Notes on book reviews:
  • I’m going to forgo synopses in these because there are more than enough of them out there, and others are more adept at writing them than I could ever hope to be.
  • It’s unlikely I’ll ever be asked to write a blurb for a book cover, but I’m volunteering them here because I think they’re fun.
So without further ado…

Sometimes a book falls into your life unexpectedly and brings with it a membership card to a super hip insider’s club. Lynn Kostoff’s LATE RAIN is such a book.

What’s the deal with the club, you ask? Simple. Kostoff is a superb scribe. He is, as RobAroundBooks might say, literary. To be a fan when his fiction career is still fairly new is to be the best kind of insider.

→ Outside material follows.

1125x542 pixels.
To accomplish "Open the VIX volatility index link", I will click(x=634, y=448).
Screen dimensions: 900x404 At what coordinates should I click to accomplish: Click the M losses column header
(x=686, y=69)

This one was recommended to me by the incomparable Ben LeRoy of Tyrus Books, LATE RAIN’s publisher, and I am immeasurably grateful for him telling me I needed to read it.

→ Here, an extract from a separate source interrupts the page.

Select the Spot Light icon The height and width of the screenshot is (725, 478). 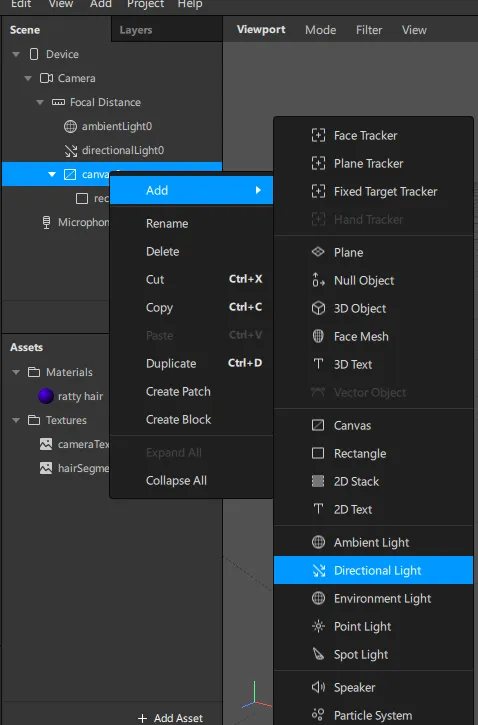click(x=318, y=654)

To call LATE RAIN crime fiction is certainly accurate—it has its fair share of crime like all the best books do—but it’s not just genre fiction. It has a bit of humor, a dash of history, some social commentary, and even medical information in the form of narrative from the perspective of a character with Alzheimer’s, which taught me quite a lot. It’s a tale of murder, but not a whodunit.
I’ve seen Kostoff compared to both Carl Hiaasen and Elmore Leonard. I don’t agree with the Hiaasen comparison—his tone is entirely different—but the Leonard comparison is well deserved. I’ve also seen some discussion that focuses on the setting (small town South Carolina), but to me, this is a character-driven book…the setting is not really part of the story. Most readers, I expect, will feel strongly about some—if not all—of the characters.
Blurb: Kostoff has crafted a world of characters on a par with the greats.